Photographing works of art, paintings, as I work mostly with them, is always raising questions and discussions about the “exact” rendition of colors. Is there a way to get the actual colors of a painting in a scientific way? No, there is not. We have to accept it. We can’t just using a photo camera. I definitely believe that any attempt to achieve “perfect” color rendition image with a photographic camera doesn’t bring to anywhere.
For scientific and therefore repeatable color documentation you need specific instruments: spectrophotometers or a hyper-spectral imaging system. The first category gives accurate color measurements –and it’s easy to use — but it’s limited to spot size sampling. The second category allows you to get an image of all your art work where the spectrum of each pixel is measured but the systems are costly and complex to run.

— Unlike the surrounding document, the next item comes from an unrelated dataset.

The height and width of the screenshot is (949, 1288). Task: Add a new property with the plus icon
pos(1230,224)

As in the spirit of this blog, we are looking for answers in a contained budget – with an eye to medium-small museums or in general professionals working in the field who need a “color– reliable” picture of a painting done with their photo camera.
There are some tweaks that should always be implemented and which constitutes the base of any good photographic practice — such as white balancing and the selection of the best color space in the camera.

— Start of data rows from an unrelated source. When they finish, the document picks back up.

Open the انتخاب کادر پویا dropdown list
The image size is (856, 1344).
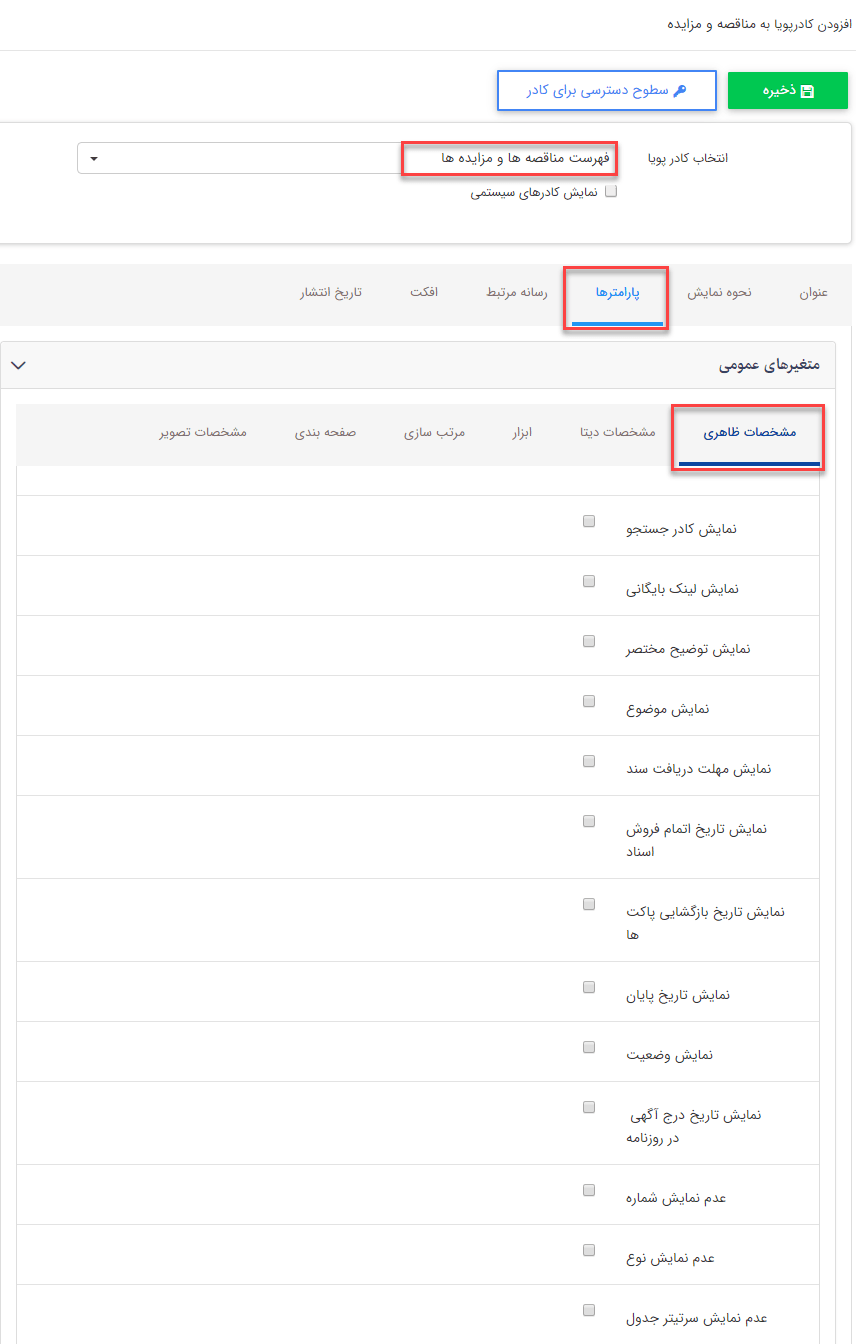pyautogui.click(x=93, y=157)
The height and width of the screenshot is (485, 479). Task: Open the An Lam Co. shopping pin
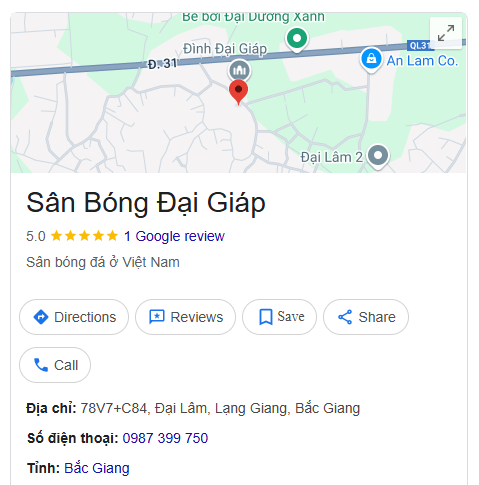click(x=371, y=60)
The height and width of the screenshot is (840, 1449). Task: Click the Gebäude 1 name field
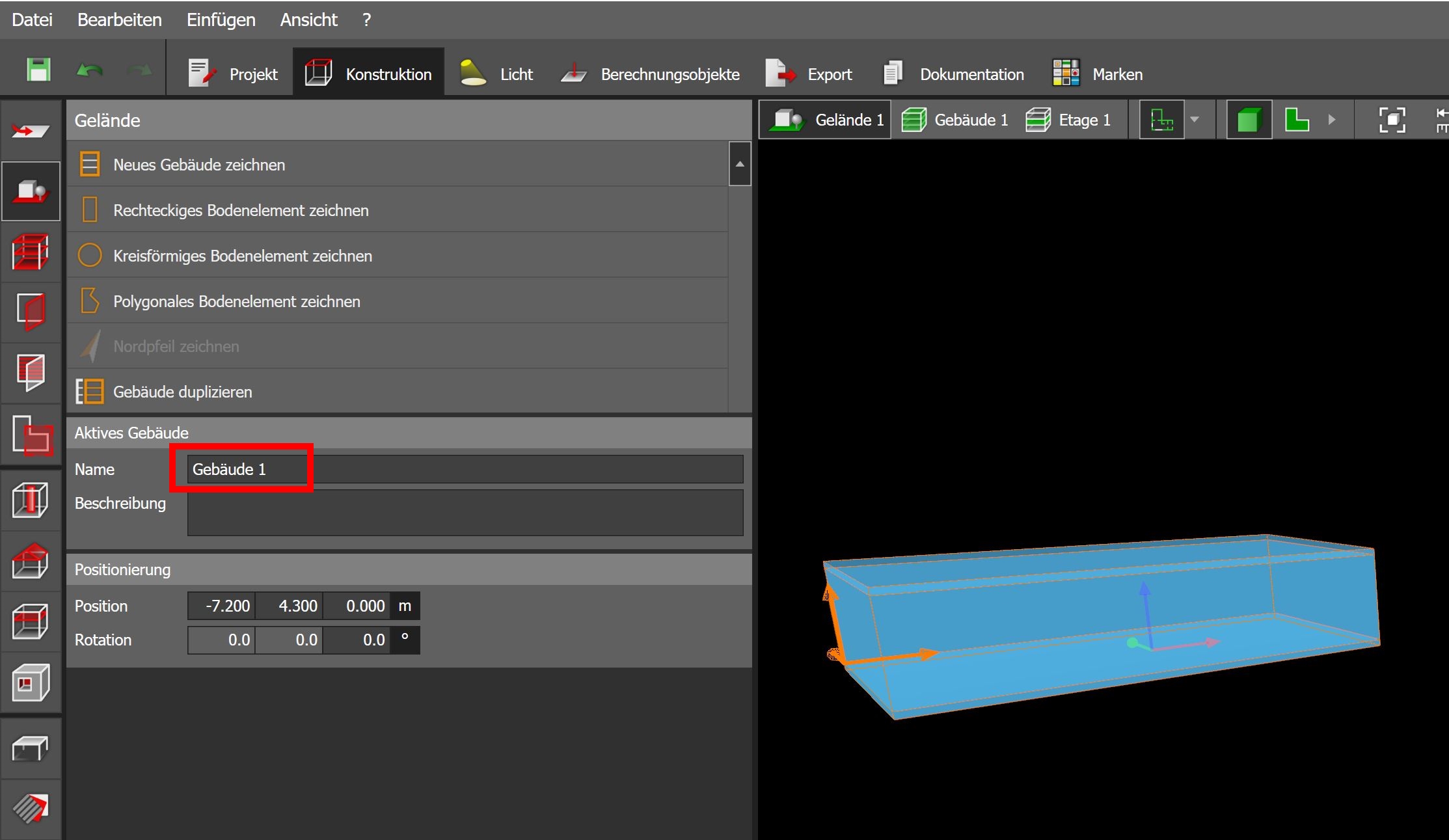coord(465,469)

This blog is about increasing dynamic range in your pictures using High Dynamic Range Imaging – shortly HDR – specifically for paintings documentation. I’m sure it did happened to you to try to figure out how to exposure that painting with bright whites and pitch dark blacks, right?
Any commercial photo camera has a limited contrast range which results in the loss of detail in bright or dark areas. You have always to expose compromising between details lost in the brightest and darkest areas of your painting. HDR allows you to capture scenes with your camera that are just impossible to record with just one shot. With HDR you can take photos of scenes which have tremendous bright areas and deep shadowy areas and process them to produce an image with good exposure through both highlights and shadows.
There are many resources on the internet to learn HDR and at least 3 pieces of software. I used Photoshop CS6.
I used as a test a Sicilian devotional oil on canvas from a private collector. This painting doesn’t have actually that great dynamic range but some features are useful to show this method such as the bright left slice of moon upon which the Virgin stands and her dark blue dress. I took three pictures at one stop bracketing, one underexposed, one at just right exposure (no blown out or totally black pixels) and one overexposed.
We need to make a HDR because we cannot get all the details with just one shot.
Indeed, in the underexposed picture the bright left slice of the moon is rich in details, especially compared with the one overexposed.
On the other hand, in the dark blue dress, details are seen just in the overexposed picture.
HDR allows to keep all those details in both dark and bright area.
HDR seems an interesting tool to preserve in a photo all those details in dark and bright areas that our eye can see (the dynamic range of our eyes is much better than that of a digital camera) but that a single shot cannot record.